The Great Ocean Road is an Australian National Heritage listed 243-kilometre (151 mi) stretch of road along the south-eastern coast of Australia between the Victorian cities of Torquay and Warrnambool. The road was built by returned soldiers between 1919 and 1932, and is the world's largest war memorial; dedicated to casualties of World War I. It is an important tourist attraction in the region, which winds through varying terrain alongside the coast, and provides access to several prominent landmarks; including the nationally significant 12 Apostles limestone stack formations.
The Twelve Apostles is a collection of eight miocene limestone rock stacks jutting from the water in Port Cambell National Park, between Princetown and Peterborough on the Great Ocean Road.

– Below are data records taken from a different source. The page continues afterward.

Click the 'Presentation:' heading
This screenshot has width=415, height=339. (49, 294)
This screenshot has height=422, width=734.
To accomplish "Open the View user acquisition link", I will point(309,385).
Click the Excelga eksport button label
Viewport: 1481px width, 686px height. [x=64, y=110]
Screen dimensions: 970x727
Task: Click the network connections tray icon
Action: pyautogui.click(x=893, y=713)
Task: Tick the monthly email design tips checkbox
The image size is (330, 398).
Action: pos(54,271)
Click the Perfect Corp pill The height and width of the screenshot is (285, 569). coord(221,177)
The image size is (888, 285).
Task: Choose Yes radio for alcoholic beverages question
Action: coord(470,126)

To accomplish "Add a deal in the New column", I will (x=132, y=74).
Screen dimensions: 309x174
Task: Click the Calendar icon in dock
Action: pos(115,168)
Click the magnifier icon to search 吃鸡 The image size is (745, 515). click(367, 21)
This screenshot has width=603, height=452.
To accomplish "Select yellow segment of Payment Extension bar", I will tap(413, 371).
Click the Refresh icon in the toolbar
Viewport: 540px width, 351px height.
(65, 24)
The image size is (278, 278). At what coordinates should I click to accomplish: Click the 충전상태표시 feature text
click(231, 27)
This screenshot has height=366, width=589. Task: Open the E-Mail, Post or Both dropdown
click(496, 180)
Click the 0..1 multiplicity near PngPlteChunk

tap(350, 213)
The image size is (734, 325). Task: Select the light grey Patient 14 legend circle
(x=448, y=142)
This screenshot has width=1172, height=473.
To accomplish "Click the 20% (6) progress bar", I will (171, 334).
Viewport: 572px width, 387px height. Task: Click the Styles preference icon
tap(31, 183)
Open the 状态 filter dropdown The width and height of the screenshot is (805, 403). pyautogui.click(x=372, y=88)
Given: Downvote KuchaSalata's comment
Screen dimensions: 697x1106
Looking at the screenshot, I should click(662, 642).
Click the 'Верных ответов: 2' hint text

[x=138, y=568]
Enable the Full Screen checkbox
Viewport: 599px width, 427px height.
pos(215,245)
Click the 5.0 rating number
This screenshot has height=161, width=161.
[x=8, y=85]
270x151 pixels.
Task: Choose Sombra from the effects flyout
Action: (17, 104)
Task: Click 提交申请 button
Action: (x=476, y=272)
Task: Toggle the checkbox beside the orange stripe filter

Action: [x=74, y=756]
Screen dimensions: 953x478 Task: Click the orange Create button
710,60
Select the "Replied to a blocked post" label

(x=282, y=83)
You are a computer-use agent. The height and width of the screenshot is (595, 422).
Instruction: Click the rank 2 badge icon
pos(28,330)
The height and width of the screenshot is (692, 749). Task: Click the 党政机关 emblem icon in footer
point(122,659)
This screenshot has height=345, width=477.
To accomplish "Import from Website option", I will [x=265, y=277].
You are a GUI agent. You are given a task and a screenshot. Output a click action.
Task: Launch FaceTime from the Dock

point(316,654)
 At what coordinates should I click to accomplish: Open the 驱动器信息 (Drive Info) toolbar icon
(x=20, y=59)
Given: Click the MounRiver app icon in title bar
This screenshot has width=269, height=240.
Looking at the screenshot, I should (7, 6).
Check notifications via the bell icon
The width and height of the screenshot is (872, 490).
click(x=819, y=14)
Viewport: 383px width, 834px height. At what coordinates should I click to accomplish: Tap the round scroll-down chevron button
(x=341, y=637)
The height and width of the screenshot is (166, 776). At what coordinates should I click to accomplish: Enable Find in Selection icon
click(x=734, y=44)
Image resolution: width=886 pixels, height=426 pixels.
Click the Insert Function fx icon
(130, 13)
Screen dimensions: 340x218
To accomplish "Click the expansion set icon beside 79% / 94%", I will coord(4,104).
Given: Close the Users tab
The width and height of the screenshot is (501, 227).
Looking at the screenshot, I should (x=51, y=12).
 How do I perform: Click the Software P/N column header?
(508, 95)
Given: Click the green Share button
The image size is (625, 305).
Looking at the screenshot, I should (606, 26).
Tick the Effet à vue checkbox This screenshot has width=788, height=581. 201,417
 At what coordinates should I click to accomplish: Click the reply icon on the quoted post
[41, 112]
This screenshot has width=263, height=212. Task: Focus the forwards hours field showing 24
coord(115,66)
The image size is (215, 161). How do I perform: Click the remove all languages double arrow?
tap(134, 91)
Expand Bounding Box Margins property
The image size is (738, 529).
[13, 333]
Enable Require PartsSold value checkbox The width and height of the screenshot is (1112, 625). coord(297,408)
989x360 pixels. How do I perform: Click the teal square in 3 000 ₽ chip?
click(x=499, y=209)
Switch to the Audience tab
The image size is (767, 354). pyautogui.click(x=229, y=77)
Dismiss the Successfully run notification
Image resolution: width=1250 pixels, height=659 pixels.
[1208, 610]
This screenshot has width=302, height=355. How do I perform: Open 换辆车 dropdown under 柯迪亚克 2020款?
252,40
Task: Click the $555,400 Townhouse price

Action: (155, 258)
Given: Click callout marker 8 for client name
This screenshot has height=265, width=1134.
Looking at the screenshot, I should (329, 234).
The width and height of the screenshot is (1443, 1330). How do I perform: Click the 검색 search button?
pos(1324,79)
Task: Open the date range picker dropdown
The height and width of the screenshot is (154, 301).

Bells Beach is the home of the world's longest-running surfing competition – the Rip Curl Pro surf competition and music festival. The event was formerly known as the Bells Beach Surf Classic. The competition was first held in January 1961 and then at Easter every year since although occasionally, when conditions at Bells aren't suitable, the competition has been transferred to other breaks such as Johanna
As early as 1939 surfers from Torquay made their way to Bells but access was a considerable problem until 1960 when Torquay surfers and Olympic wrestler Joe Sweneey hired a bulldozer and cleared a road along the Bells cliff from the Cobb & Co Road, where the concrete wave now stands, down to the beach. He charged one pound per surfer to recover his expenses. This is now part of the Torquay to Anglesea walking track.